─── Quoted text

Re: [Distutils] Mystery solved

2006-07-14 Thread Phillip J. Eby
At 03:56 PM 7/11/2006 -0400, Jim Fulton wrote:
On Jul 11, 2006, at 2:07 PM, Phillip J. Eby wrote:
At 11:50 AM 7/11/2006 -0400, Jim Fulton wrote:
I would stop when a result is found.

Even so, this means O(N x M) web hits, where N is the number of
packages and M is the number of --find-links (including dependency
links supplied by eggs installed so far).  I don't think it's
reasonable to hit so many non-existent URLs on non-index servers,
and is impolite to the servers' operators.  (For example, if they
receive a daily report of all 404 errors from their web servers, as
I do.  This is pretty common on Red Hat boxes using logwatch, for
example.)

It's particularly unfair since using e.g. http:// 
peak.telecommunity.com/snapshots/ as a --find-links while
installing, say TurboGears, would cause a whole host of index
hits to subdirectories of that URL, even though none of them can or
will be found.

──────
─── Supplied entries

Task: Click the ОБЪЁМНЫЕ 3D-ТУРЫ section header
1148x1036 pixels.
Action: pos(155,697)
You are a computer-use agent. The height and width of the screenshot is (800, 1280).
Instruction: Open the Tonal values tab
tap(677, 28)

──────
─── Supplied entries

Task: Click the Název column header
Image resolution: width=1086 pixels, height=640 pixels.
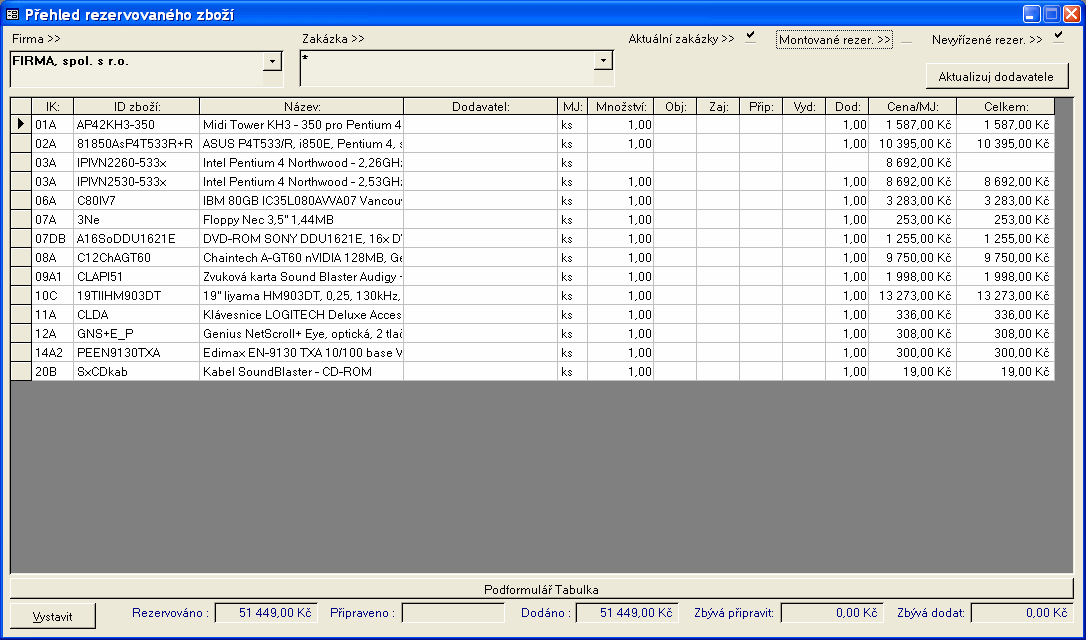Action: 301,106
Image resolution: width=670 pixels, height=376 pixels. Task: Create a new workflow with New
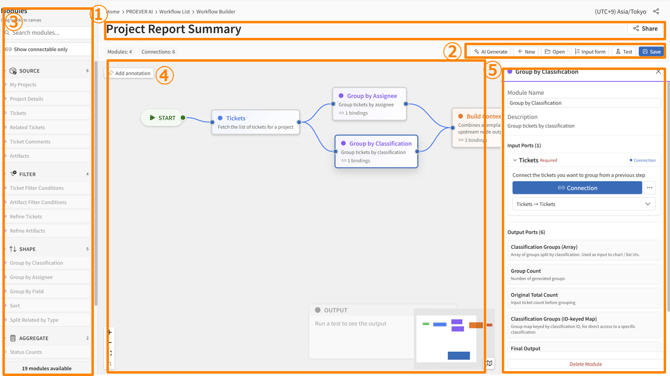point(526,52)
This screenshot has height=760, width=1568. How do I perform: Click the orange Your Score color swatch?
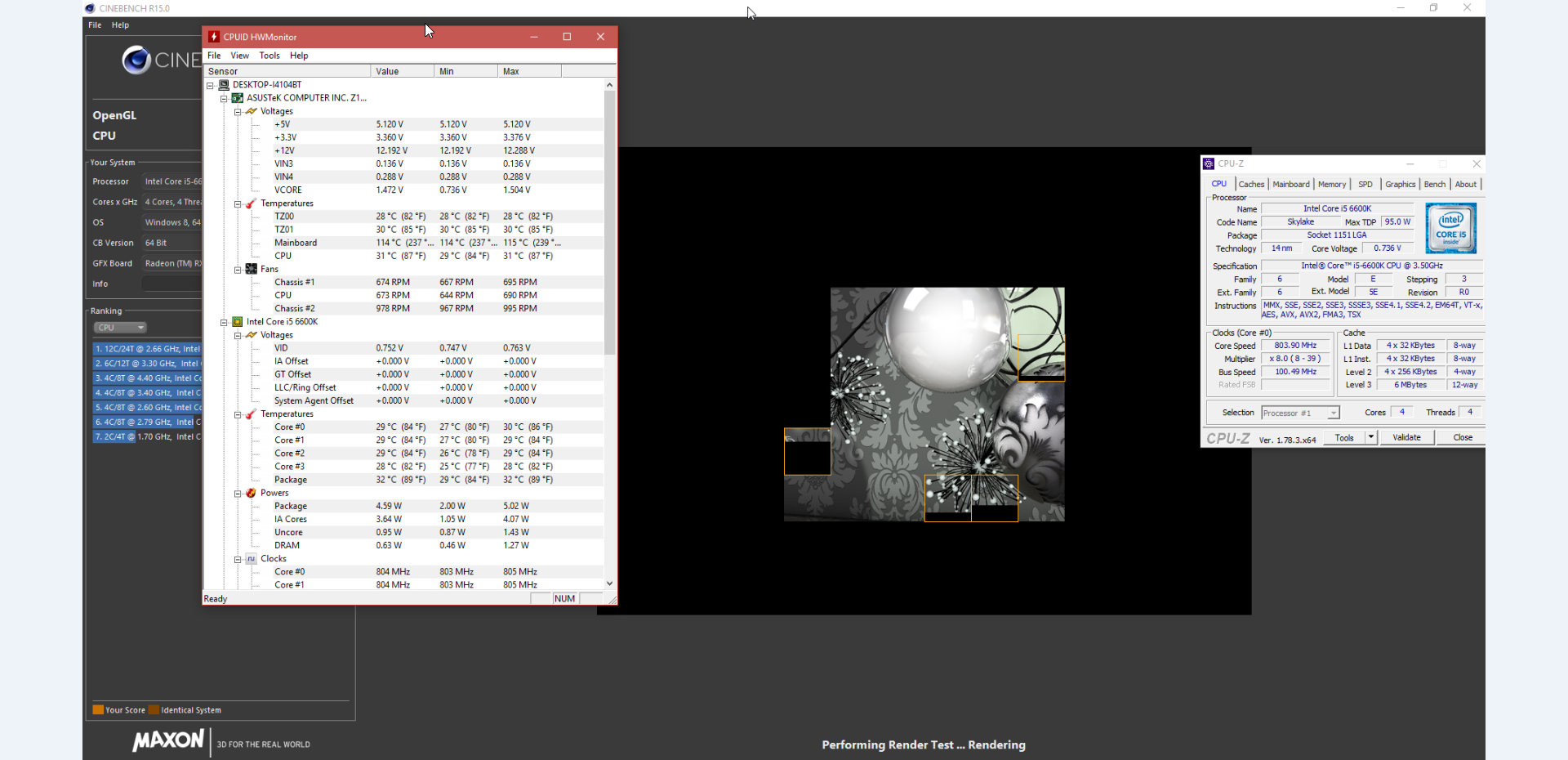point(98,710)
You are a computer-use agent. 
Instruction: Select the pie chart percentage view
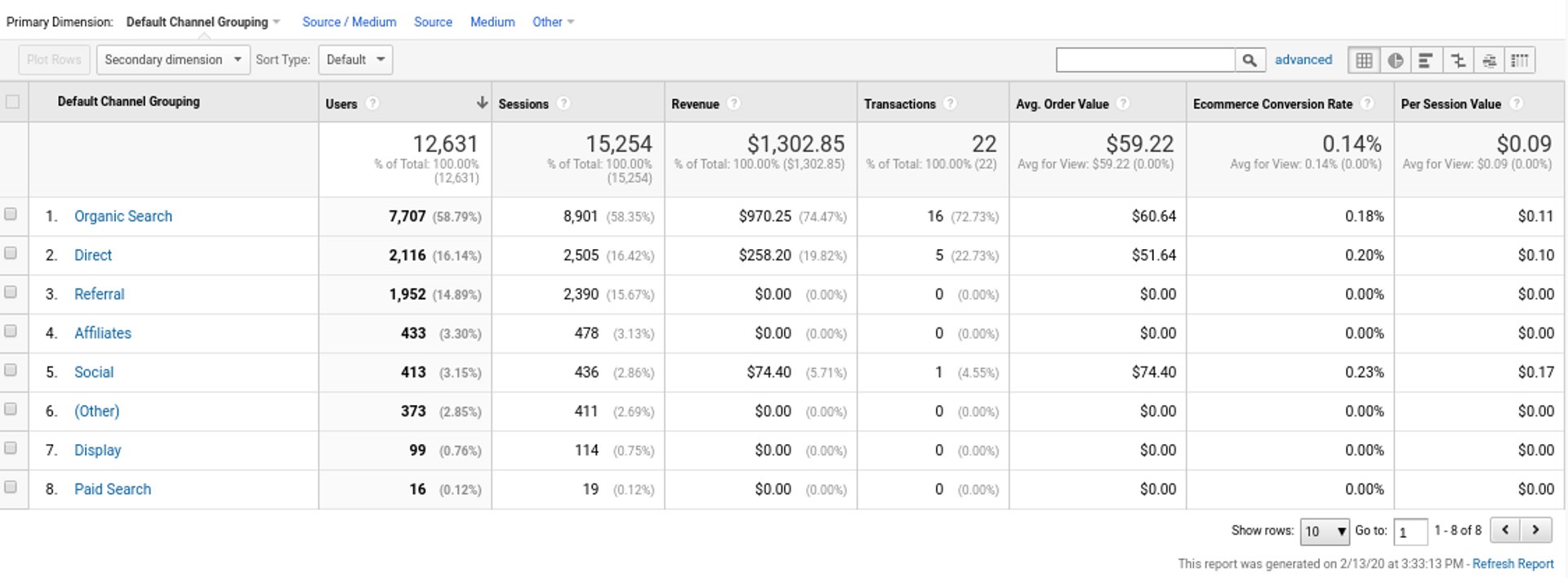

──────
─── Supplied entries

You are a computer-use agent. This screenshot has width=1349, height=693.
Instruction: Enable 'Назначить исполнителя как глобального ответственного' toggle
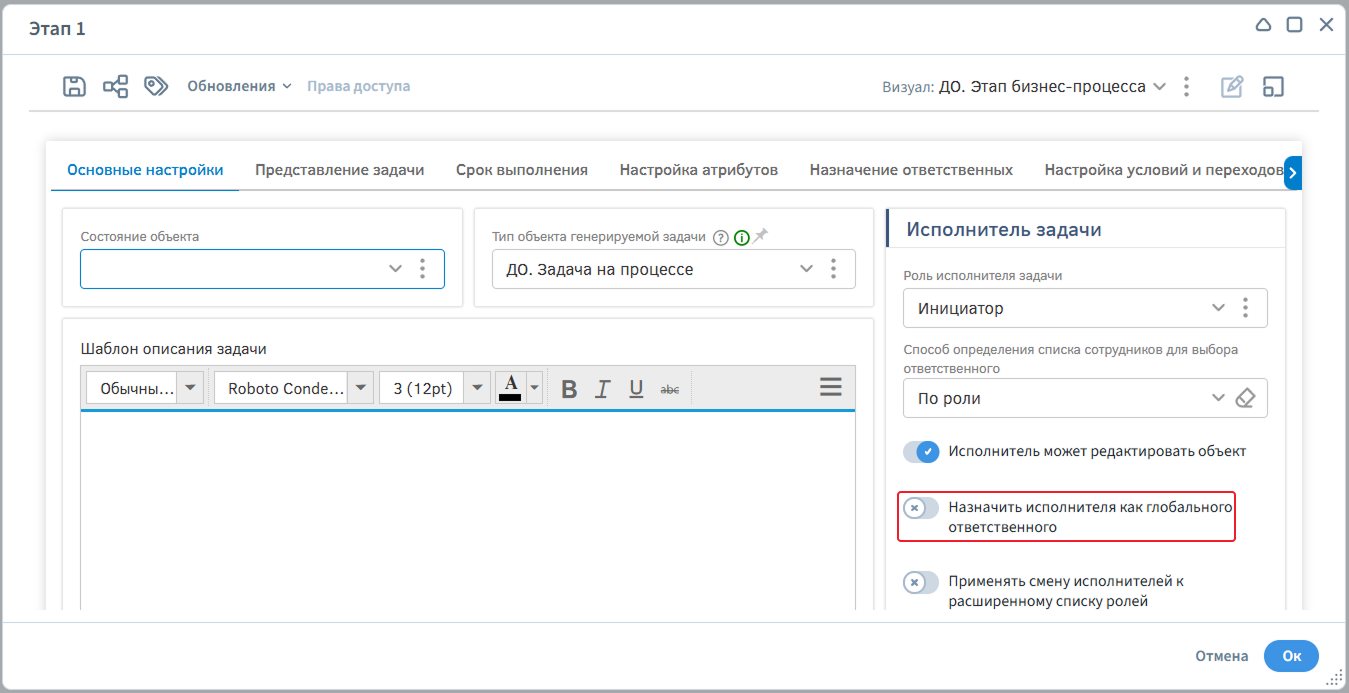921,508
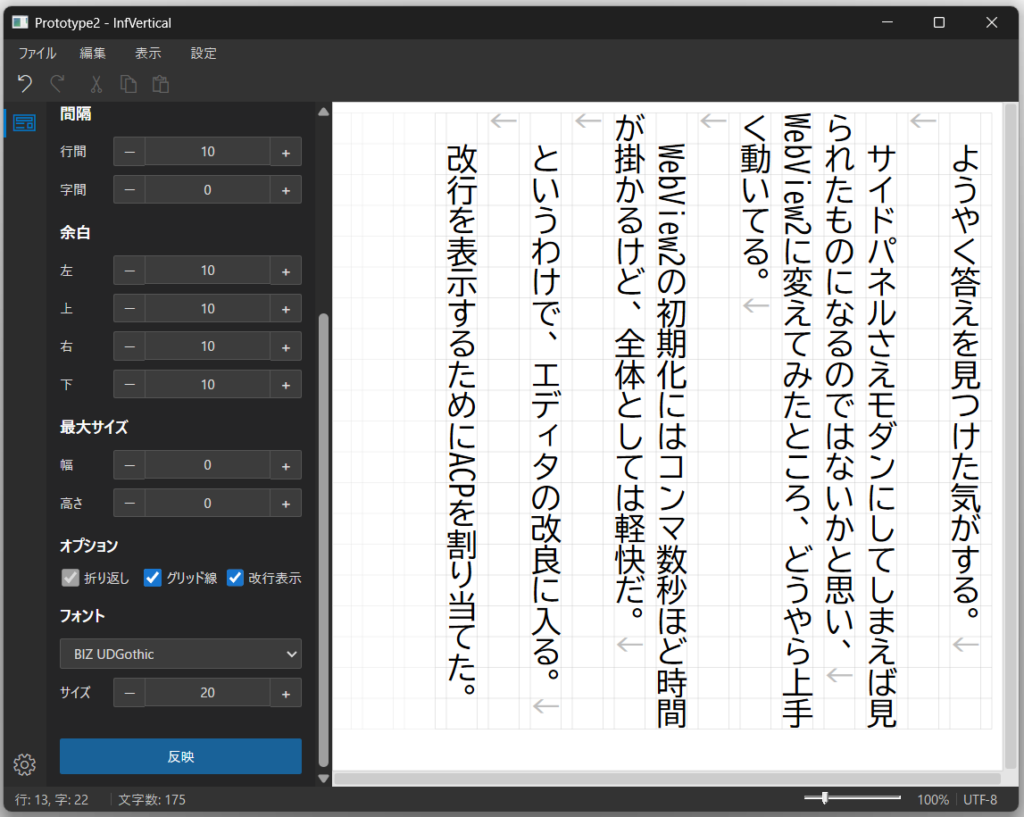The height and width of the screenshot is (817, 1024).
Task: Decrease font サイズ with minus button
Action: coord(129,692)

──────

> **Task statement**
Write out the entire mailing list post word for word. Work from the mailing list post alone.

> **Expected output**
Re: [Distutils] Mystery solved

2006-07-14 Thread Phillip J. Eby
At 03:56 PM 7/11/2006 -0400, Jim Fulton wrote:
On Jul 11, 2006, at 2:07 PM, Phillip J. Eby wrote:
At 11:50 AM 7/11/2006 -0400, Jim Fulton wrote:
I would stop when a result is found.

Even so, this means O(N x M) web hits, where N is the number of
packages and M is the number of --find-links (including dependency
links supplied by eggs installed so far).  I don't think it's
reasonable to hit so many non-existent URLs on non-index servers,
and is impolite to the servers' operators.  (For example, if they
receive a daily report of all 404 errors from their web servers, as
I do.  This is pretty common on Red Hat boxes using logwatch, for
example.)

It's particularly unfair since using e.g. http:// 
peak.telecommunity.com/snapshots/ as a --find-links while
installing, say TurboGears, would cause a whole host of index
hits to subdirectories of that URL, even though none of them can or
will be found.